I am not a fan of character advancement in superhero RPGs. I was an '80s Marvel kid, and powers stayed fairly consistent. If or when a character's power level changed, it often meant trouble! Speaking of deaths...
...and resurrections, I remember when X-Factor #1 came out. The Dark Phoenix saga had been one of the most, if not the most, dramatic moments in comics for me. Jean Grey
being alive, and never having been Phoenix in the first place
, felt like such a cheat. Like Patrick Duffy in the shower level cheat (only the oldsters gonna get that one). It felt crass, like a move that was made purely for commercial reasons. This impression wasn't helped by the survey tucked inside that issue. I remember one of the questions being literally, "How many X-titles would you buy a month?"
I think we can also chalk up some not-entirely-functional relationships between different writers at Marvel into the mix as well. Claremont was NOT happy about Jean being brought back.
Over the years it seems like every attempt eventually gets too complicated to run.
In theory I think the best example I have seen is City of Mist - but I don't own it yet, I own another game in the same line: Legend in the Mist, so this is based on an assumption that it would hold up. It's very rules light with no stats or numbers to things, just tags a lot of narrative roleplay.
And that's where the elusive solution, should it ever be found, would lie.
A system without numeric definition to things and without tactical combat. You need to describe everything in terms of narrative dramatic flow. Like a comic book.
That's the only way to have radically different scales in play, and keep them all story relevant. It's also the only way to allow "anything" without trying to detail out "everything".
Super Hero RPGs have been my main thing for most of my time in this hobby - starting in 83 when I found Autoduel Champions in looking for a supplement to Car Wars. I've tried a lot of different games, I've spent years running several of them. Some of them held up better than others. Some worked in their early editions, and then got too complicated. But even that was only when we limited our idea of a super hero to something fitting the game mechanics. In that regard even Silver Age Sentinels was too pre-defined and it's probably one of the looser flowing games I'd GM'd.

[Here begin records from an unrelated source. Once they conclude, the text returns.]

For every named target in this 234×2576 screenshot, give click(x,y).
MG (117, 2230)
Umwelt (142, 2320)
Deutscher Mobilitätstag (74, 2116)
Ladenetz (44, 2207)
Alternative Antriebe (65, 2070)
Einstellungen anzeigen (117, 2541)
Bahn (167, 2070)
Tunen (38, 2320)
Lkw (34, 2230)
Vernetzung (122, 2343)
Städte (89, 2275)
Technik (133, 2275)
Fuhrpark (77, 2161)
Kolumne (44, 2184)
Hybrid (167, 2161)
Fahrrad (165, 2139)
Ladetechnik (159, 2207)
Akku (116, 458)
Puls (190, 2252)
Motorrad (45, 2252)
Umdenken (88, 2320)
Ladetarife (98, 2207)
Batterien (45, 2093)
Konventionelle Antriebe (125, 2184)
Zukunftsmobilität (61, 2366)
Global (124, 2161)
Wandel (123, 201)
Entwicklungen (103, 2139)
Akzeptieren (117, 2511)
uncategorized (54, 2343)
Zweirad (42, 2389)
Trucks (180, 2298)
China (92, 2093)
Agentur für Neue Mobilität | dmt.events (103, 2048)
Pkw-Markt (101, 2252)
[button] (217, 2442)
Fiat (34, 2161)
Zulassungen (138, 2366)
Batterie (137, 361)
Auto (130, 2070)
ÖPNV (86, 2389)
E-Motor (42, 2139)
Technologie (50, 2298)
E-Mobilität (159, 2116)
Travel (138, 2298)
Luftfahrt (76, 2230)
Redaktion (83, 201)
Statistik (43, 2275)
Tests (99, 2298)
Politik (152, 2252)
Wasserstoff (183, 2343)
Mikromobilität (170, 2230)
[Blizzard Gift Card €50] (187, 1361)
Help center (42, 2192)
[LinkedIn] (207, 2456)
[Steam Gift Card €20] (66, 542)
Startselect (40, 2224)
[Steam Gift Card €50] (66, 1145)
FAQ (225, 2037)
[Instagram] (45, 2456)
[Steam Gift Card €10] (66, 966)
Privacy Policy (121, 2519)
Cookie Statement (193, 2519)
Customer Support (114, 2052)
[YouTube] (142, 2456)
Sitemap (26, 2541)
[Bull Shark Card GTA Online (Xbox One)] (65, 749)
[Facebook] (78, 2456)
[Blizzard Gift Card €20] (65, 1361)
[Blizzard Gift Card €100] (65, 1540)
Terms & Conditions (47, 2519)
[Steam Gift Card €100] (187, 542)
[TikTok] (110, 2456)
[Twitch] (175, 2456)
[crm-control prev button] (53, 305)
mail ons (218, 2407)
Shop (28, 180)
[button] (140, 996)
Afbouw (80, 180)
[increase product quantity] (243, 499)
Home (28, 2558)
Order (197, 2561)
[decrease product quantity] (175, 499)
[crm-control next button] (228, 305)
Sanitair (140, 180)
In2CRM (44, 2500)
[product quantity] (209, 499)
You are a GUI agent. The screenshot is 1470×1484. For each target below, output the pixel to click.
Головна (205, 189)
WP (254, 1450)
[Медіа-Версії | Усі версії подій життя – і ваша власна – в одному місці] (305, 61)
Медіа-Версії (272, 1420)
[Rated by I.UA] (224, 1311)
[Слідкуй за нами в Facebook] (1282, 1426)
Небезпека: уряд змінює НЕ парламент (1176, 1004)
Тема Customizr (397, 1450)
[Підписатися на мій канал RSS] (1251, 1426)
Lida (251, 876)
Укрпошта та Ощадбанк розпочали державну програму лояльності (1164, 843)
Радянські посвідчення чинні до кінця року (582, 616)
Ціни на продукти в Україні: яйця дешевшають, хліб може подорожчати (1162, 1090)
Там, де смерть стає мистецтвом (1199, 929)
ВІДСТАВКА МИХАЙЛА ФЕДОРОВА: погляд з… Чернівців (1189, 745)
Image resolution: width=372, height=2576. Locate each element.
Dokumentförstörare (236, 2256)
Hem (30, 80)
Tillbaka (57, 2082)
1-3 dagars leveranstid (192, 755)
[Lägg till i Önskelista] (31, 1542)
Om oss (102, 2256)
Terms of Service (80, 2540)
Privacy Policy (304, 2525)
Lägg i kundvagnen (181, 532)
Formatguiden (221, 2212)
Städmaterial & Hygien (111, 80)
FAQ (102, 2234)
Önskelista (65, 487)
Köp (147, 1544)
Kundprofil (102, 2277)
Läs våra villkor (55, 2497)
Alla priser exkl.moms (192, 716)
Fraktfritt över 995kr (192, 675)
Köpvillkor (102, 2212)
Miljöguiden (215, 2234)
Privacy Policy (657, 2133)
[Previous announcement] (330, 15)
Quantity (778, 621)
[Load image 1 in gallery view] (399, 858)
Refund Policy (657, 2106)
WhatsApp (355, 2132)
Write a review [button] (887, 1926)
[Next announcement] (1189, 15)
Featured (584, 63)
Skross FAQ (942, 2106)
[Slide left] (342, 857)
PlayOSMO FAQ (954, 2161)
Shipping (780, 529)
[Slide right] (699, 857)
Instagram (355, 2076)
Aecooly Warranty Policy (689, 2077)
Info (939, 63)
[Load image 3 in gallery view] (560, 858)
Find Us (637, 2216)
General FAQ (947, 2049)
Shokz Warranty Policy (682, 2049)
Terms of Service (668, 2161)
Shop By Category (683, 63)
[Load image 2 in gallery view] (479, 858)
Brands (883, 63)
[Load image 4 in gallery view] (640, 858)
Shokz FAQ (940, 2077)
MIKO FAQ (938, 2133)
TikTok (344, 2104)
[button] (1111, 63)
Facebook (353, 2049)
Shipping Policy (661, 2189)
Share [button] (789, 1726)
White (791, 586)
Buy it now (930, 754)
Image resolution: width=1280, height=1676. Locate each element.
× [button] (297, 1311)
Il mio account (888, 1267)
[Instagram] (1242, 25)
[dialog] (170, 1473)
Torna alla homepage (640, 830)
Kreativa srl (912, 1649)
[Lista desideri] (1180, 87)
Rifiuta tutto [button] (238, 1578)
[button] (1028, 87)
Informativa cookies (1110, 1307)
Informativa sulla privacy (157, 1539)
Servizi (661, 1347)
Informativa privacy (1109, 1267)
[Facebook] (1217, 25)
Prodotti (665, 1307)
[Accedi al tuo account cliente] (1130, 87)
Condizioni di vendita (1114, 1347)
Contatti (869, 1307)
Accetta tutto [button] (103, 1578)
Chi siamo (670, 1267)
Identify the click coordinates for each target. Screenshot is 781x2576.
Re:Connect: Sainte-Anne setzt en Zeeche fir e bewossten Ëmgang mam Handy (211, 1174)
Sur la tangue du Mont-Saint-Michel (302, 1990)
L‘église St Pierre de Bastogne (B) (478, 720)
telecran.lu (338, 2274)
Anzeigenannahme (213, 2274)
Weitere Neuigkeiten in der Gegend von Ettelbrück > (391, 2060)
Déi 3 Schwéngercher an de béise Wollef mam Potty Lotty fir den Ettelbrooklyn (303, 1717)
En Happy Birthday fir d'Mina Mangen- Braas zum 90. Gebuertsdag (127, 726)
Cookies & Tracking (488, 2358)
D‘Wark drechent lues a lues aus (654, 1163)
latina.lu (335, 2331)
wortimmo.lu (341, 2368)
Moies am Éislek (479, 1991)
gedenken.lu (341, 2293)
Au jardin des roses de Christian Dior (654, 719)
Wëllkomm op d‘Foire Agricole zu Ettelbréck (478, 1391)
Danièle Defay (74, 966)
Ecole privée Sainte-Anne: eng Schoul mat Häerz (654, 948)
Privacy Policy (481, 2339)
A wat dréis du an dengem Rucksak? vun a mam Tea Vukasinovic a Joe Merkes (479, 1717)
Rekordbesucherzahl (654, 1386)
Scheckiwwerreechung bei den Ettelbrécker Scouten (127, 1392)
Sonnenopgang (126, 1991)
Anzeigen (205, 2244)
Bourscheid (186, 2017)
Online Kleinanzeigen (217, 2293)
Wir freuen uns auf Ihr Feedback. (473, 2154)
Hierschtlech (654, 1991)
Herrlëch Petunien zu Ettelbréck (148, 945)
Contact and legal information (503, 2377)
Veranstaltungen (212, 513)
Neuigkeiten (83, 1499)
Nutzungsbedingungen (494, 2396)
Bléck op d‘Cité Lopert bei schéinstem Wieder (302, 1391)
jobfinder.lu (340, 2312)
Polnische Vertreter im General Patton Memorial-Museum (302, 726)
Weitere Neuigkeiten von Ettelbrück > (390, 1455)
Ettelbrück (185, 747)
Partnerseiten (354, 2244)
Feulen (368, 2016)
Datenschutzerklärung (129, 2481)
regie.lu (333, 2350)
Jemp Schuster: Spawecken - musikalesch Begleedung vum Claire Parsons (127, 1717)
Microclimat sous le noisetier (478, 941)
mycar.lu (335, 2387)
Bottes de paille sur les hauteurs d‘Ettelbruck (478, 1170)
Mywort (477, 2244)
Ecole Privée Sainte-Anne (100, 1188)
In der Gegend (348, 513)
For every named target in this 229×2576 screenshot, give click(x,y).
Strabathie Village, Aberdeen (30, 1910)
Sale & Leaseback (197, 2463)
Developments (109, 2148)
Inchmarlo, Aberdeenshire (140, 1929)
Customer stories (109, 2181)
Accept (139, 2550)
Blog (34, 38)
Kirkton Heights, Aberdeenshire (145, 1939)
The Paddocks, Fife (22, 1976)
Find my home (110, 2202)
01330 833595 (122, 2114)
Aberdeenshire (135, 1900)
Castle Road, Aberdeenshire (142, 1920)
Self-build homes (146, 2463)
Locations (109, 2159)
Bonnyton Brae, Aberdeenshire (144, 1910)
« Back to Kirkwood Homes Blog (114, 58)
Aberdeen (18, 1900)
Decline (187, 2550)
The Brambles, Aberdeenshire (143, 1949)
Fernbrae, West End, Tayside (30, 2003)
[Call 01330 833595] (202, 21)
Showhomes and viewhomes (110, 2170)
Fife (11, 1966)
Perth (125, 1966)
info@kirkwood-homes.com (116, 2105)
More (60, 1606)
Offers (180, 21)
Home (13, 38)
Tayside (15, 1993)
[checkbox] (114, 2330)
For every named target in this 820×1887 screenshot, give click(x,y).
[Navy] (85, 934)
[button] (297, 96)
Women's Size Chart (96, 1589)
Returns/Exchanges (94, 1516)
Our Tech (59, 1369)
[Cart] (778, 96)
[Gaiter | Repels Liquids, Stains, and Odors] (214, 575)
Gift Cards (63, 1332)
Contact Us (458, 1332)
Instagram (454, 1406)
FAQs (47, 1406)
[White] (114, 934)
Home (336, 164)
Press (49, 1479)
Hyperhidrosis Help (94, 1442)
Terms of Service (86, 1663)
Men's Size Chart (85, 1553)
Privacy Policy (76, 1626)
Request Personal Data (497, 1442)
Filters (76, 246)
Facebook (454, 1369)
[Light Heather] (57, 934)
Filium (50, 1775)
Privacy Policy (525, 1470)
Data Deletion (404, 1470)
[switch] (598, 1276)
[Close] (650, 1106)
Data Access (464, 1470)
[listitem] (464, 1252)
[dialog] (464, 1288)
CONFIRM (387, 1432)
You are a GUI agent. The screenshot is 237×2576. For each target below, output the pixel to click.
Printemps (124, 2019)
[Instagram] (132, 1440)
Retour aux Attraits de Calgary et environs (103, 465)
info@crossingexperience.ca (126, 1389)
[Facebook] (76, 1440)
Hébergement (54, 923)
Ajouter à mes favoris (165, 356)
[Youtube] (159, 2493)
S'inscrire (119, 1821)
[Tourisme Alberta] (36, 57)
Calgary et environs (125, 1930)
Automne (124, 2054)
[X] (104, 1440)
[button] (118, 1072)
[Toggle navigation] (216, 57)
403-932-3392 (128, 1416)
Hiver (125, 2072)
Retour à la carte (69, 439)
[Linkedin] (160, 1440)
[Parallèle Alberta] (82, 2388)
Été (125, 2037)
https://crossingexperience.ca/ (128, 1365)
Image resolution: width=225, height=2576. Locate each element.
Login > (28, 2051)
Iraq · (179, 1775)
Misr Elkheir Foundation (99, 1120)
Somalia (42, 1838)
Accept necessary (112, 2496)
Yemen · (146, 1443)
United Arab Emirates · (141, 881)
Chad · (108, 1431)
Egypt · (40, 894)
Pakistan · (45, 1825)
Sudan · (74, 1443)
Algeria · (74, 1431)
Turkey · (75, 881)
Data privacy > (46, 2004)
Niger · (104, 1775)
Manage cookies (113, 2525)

So right now I'm thinking the answer is very close to City of Mist - but maybe not exactly where that is as that is, I believe, tailored to a specific narrow sub-genre. However it may be circling around the impossible answer.
You don't buy a new VPP...
nor a new multipower... but you put a pretty narrow limit on the slot in your extant multipower.
The Multiform? sure limit it... buy it with charges. Can get prices down a good bit that way.